July 2, 2018 in Uncategorized | MARTIN WREN, P.C. | LEAVE A COMMENT

Virginia Personal Injury Lawyers

If you filed a lawsuit stemming from a car crash and it failed to settle, you may be going to trial. If this is you, you may have concerns about what trial will be like, how long it will take and what the result will be. Trials may seem like fun on television, but in real life they are intimidating and stressful. Here are a few frequently asked questions that will help you understand what you may encounter at trial:

  1.  What will my lawyer do? Your lawyer will present your case to the judge and, in some cases, a jury. He or she will make an opening statement, explaining your case, and the defendant will have the chance to do the same. Each side will call witnesses who know something about the accident or your injuries to try to prove their case. Each side will also present evidence through these witnesses such as copies of your medical bills, the police report, or other things that help establish the story. The case ends with closing statements made by each side. Then the judge or jury will deliberate and make a decision.
  1.  What will I have to do? You will need to appear for trial and sit at a table with your attorney as he or she makes your case.

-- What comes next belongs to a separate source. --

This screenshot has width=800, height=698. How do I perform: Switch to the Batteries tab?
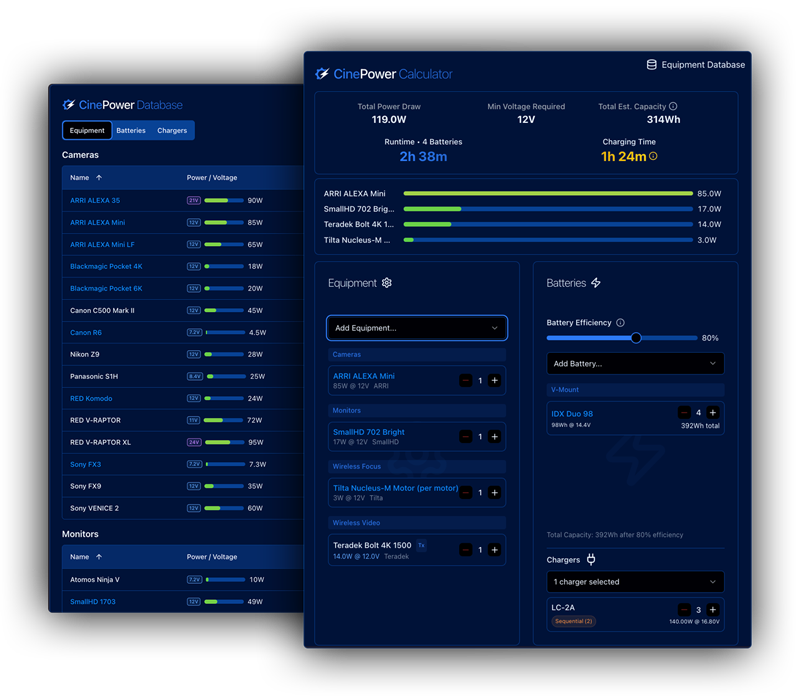[131, 130]
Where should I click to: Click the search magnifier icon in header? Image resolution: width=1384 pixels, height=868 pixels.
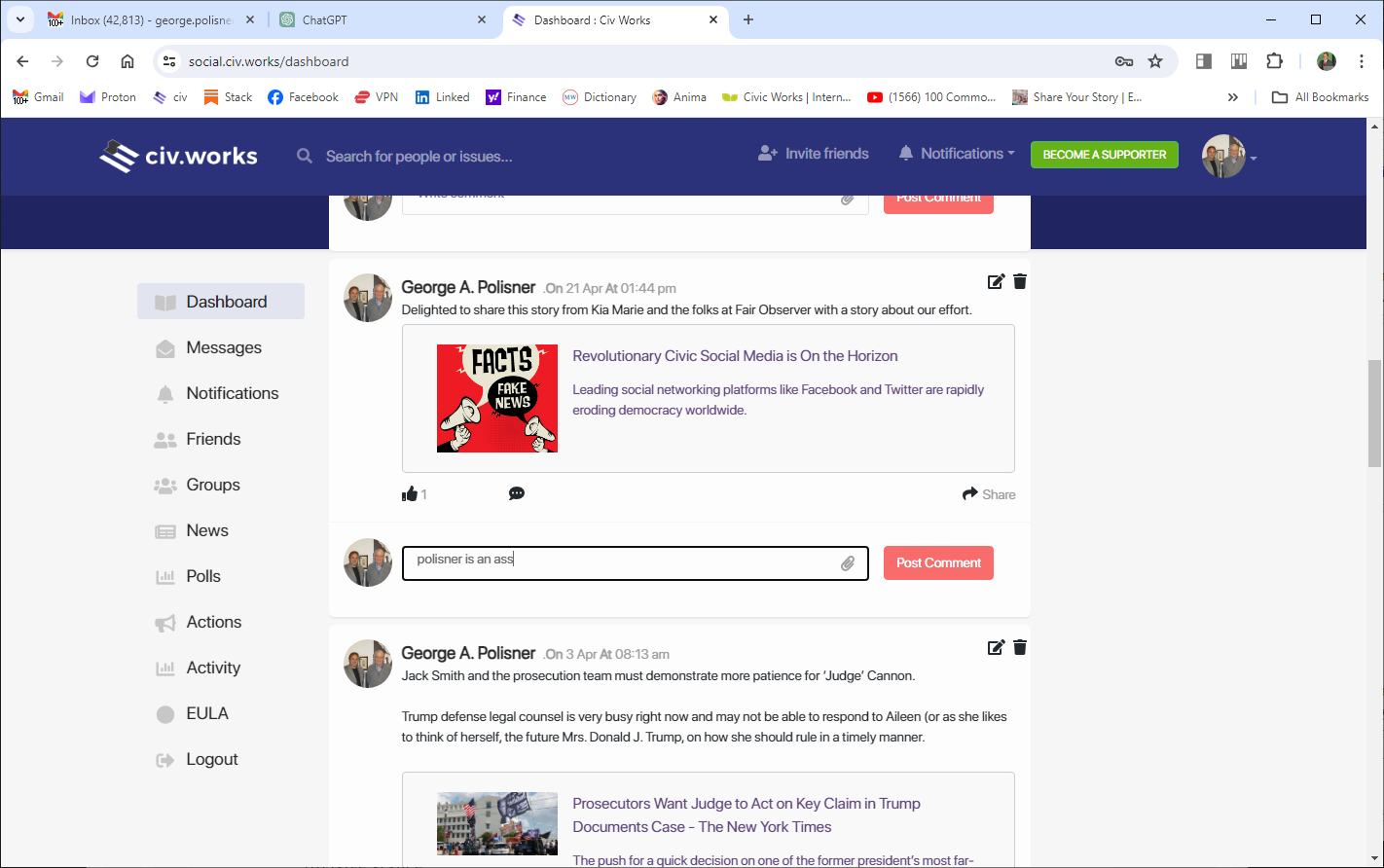click(x=305, y=156)
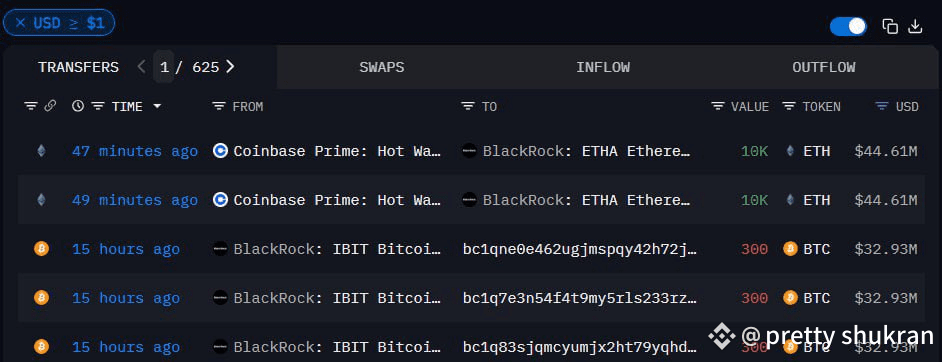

You will also need to testify. When you testify, you will swear an oath to tell the truth to the court. Then, your attorney will ask you questions regarding the accident and your injuries. This is called “direct examination.” The defendant, likely the defendant’s attorney, will then get a chance to ask you questions about the accident and your injury. This is called “cross-examination” and can be difficult emotionally. Make sure that you have thoroughly discussed both your direct and cross-examination with your attorney. Being prepared and knowing what to expect will make that part of trial less stressful.
  1. How long will it take? A trial can take as little as an hour or it may take several days, depending on the facts of the case. Some cases involving multiple parties and expert witnesses can take weeks. Make sure that you talk to your attorney about how long he or she thinks trial will last so that you can be prepared to take time off from work, and arrange transportation or childcare, if necessary.
  1. Will it be expensive? Yes, it may be. It takes attorneys time to prepare for trial and they will be working for you for up to several days if your trial takes that long. However, if you have reached the point of taking your case to trial, you have likely considered how much it will cost and have decided that the cost is worth it to you to have your day in court.